Tatapan mata Rusdi begitu kosong. Ia mengingat pahitnya masa lalunya. Matanya sempat berkaca.
INDRA
Bapak sudah menyesal?
RUSDI
Sebelum kalian pulang, saya hampir "sudah menyesal." Makanya saya suruh kalian pulang. Siapa tahu kalo saya lihat muka kalian, saya bisa menyesal.
INDRA
Apa dengan Bapak menyesal berarti semuanya bisa dilupakan gitu aja? Gak bisa Pak. Gak adil.
RUSDI
Saya gak minta kamu lupain. Saya juga sampai sekarang tidak lupa masa kecil saya. Kata orang itu trauma. Dan saya minta maaf kalo sudah bikin kalian bertiga trauma. Saya juga berusaha jadi Bapak yang baik untuk kalian.
INDRA
Yang Bapak lakuin tuh cuman mukul sama nge hakimin orang.
RUSDI
Jangan bohong. Bapak beliin kamu mainan, topeng-topengan. Ajakkin kalian ke pasar malam naik kincir angin padahal saya takut tinggi. Gendong kalian bergantian di pundak saya. Gelitikin kalian. Saya pura-pura kaget pas kalian sembunyi di belakang pintu buat ngagetin saya. Saya cari uang tiap hari untuk makan kalian, pernah kalian hargai itu? Saya sudah berusaha jadi seorang Bapak yang sebisanya baik. Masalah saya sering pukul kalian, itu memang salah saya. Makanya saya minta maaf.
Arul dan Indra terdiam dan tertunduk lesu.
RUSDI (CONT'D)
Waktu kalian bayi juga saya bantu Ibu kalian bersihin tai kalian. Kalo kalian beringus, saya yang hisap pake mulut sampe tertelan sedikit.
(beat)
Ada banyak hal baik yang sebenarnya saya juga lakukan. Tapi kalian lebih pilih mengingat yang buruknya saja.
INDRA
Ya karena yang buruk itu paling gampang teringat.
Sorot mata Rusdi menjadi tak bersemangat.
RUSDI
Saya tumbuh di lingkungan yang semuanya pake kekerasan. Saya tahu itu salah. Saya berusaha untuk tidak seperti Bapak saya. Susah ternyata. Saya gagal. Tapi saya lumayan bangga karena pernah tertawa sama anak-anak saya.
(beat)
Sudah banyak kali kalian bilang terima kasih sama Ibu kalian karena sudah merawat kalian. Terima kasih untuk Bapak, gak ada?
(beat)
Jadi seorang Bapak itu juga susah. Kita laki-laki, diminta kuat dan hebat. Kalo sudah jadi Bapak, kuat dan hebatnya harus berkali-kali lipat. Makanya banyak orang yang gagal jadi Bapak.

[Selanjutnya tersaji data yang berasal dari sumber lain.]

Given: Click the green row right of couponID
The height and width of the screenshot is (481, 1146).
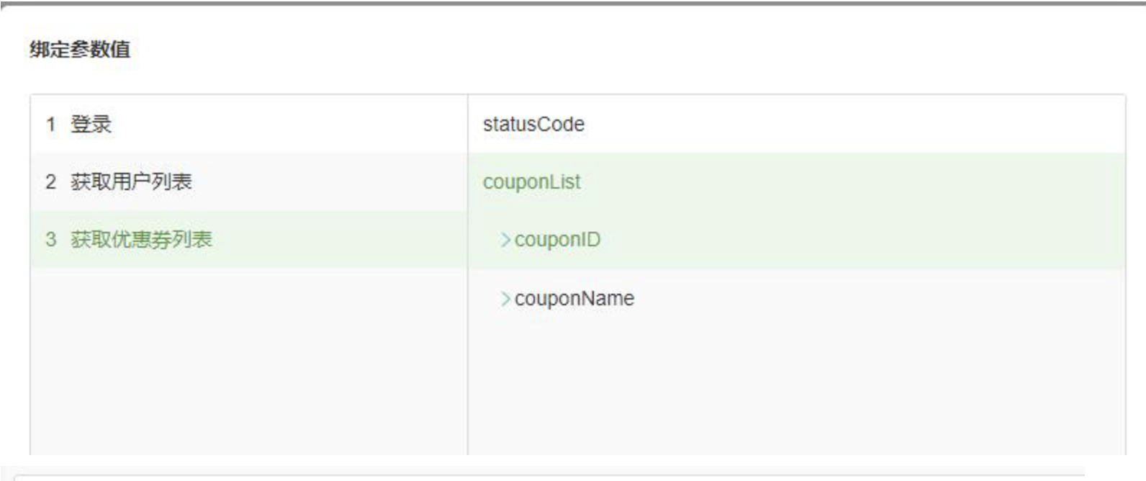Looking at the screenshot, I should point(864,240).
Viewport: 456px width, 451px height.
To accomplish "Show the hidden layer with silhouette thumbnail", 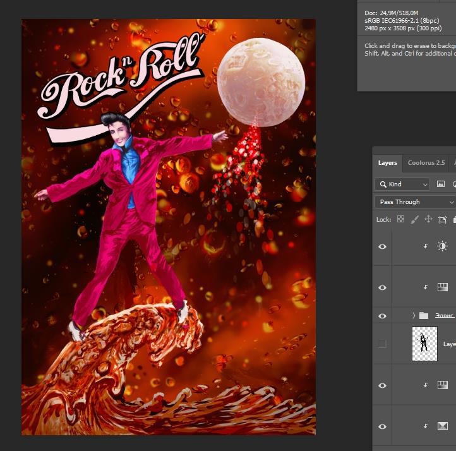I will click(x=382, y=344).
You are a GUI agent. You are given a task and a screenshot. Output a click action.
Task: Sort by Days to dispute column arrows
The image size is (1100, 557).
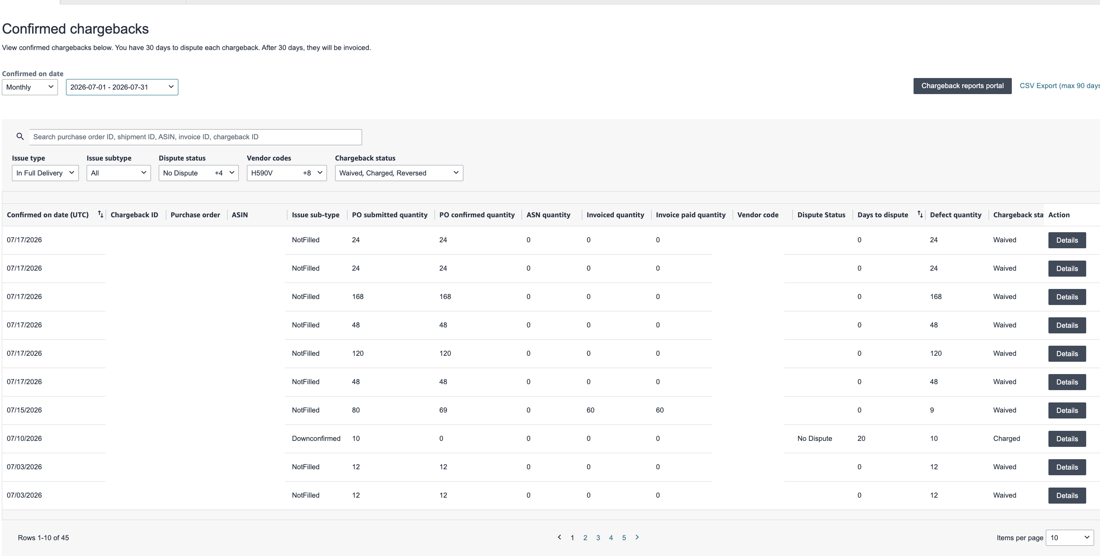coord(920,214)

Rusdi lurus menatap ke pemandangan pantai yang ada di depanya.
Kita melihat belakang mereka.
RUSDI (CONT'D)
Indra... Arul... suatu saat nanti kalian juga akan jadi seorang Bapak. Jangan pandang remeh. Terserah kalian mau dikenal sebagai Bapak yang seperti apa. Asal jangan yang kayak saya. Jangan sampe gagal juga.

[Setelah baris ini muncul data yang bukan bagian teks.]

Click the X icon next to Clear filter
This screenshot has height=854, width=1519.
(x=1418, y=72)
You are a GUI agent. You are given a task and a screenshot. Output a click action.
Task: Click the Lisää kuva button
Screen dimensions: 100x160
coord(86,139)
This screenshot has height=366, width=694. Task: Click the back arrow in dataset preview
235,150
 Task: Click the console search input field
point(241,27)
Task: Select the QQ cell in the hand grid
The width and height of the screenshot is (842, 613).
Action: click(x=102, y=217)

Mereka semua terdiam dalam waktu yang lumayan lama. Hanya terdengar suara burung dan ombak di pantai.
RUSDI (CONT'D)
Saya mau mandi.
Keheningan pecah seketika. Indra dan Arul menoleh bersamaan ke Rusdi.
RUSDI (CONT'D)
Di depan sana.
Rusdi beranjak dari kursi. Indra dan Arul saling melempar tatapan bingung.
79. EXT. PANTAI — DAY
Rusdi berjalan lurus ke arah laut lepas. Dia senang sekali. Tertawa melihat ombak terus melewatinya. Di belakangnya, di bibir pantai berdiri Indra dan Arul. Indra berusaha mengejar Rusdi.
INDRA
Pak jangan jauh-jauh Pak. Kebawa arus nanti!
ARUL
Bapak lagi sakit Pak!
RUSDI
Saya sakitnya cuman malam. Lagian juga ini yang terakhir.
Indra makin dekat dengan Rusdi.
Arul memperhatikan Indra yang berusaha menarik Rusdi kembali ke bibir pantai. Arul mengeluarkan telepon genggamnya, merekam momen ini.

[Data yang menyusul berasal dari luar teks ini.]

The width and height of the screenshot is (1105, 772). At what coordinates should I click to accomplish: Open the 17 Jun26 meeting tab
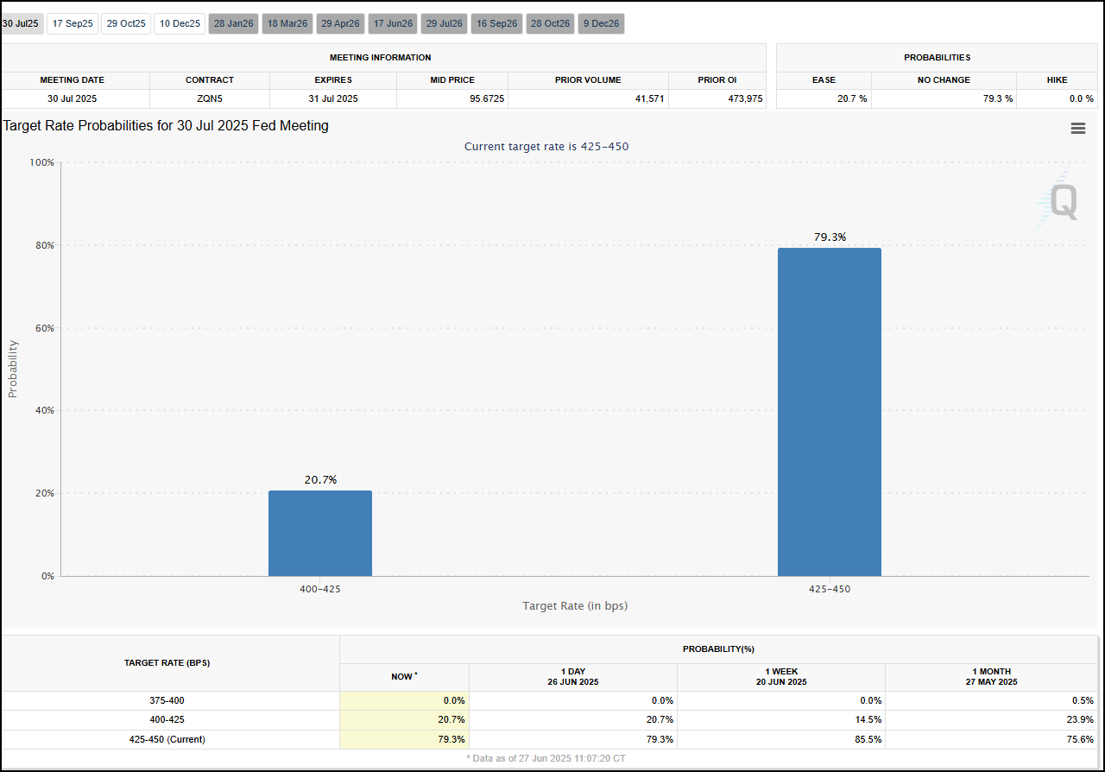click(x=392, y=23)
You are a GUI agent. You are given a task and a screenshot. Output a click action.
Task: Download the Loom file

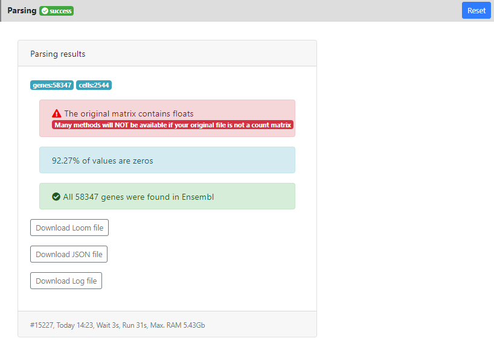(x=69, y=228)
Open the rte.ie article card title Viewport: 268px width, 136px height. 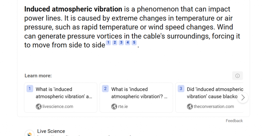click(x=139, y=93)
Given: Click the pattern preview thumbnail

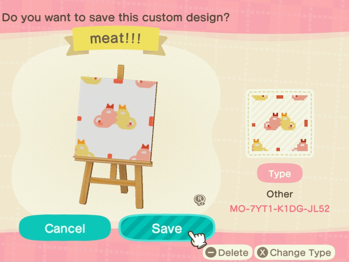Looking at the screenshot, I should click(x=280, y=124).
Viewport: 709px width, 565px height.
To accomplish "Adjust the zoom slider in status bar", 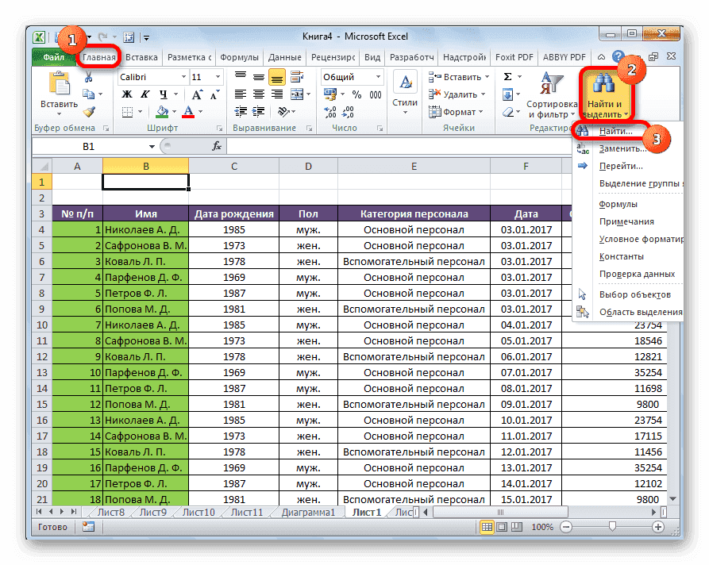I will [x=611, y=525].
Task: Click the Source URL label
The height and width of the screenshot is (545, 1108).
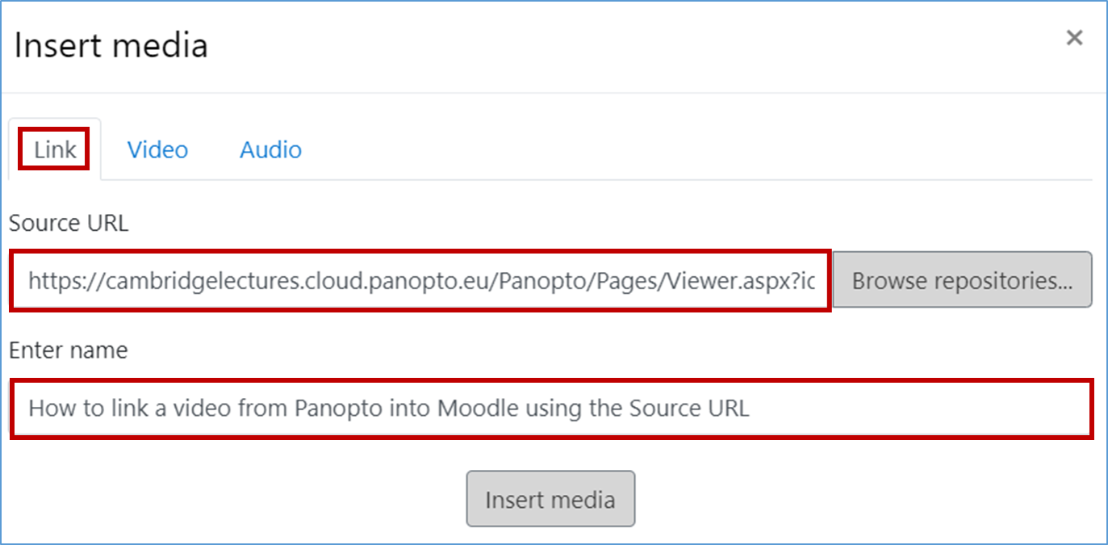Action: tap(69, 223)
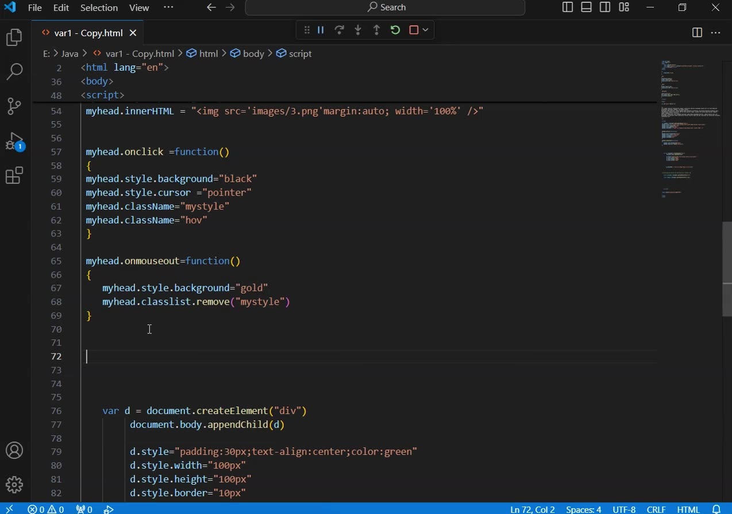Open the Run and Debug view
The image size is (732, 514).
click(x=14, y=141)
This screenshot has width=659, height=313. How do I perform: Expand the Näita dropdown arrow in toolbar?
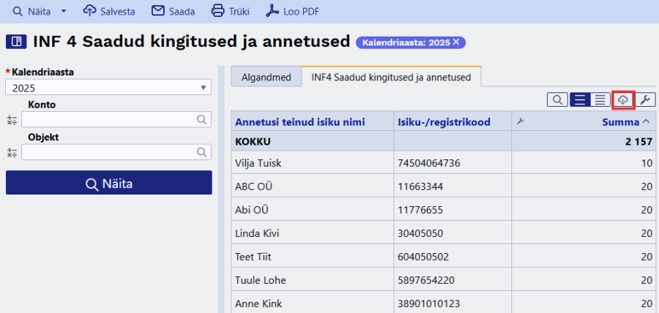(x=64, y=11)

Dalam rekaman, kita melihat Rusdi yang terus menyirami wajah Indra dengan air. Mereka berdua basah kuyup. Arul tertawa lepas.
Arul berhenti merekam, mengirim rekaman itu ke Desi.
Arul bergabung untuk bermain air di bibir pantai bersama Rusdi. Arul dan Rusdi saling menyirami air, sementara Indra hanya berdiri di sana, enggan bergabung.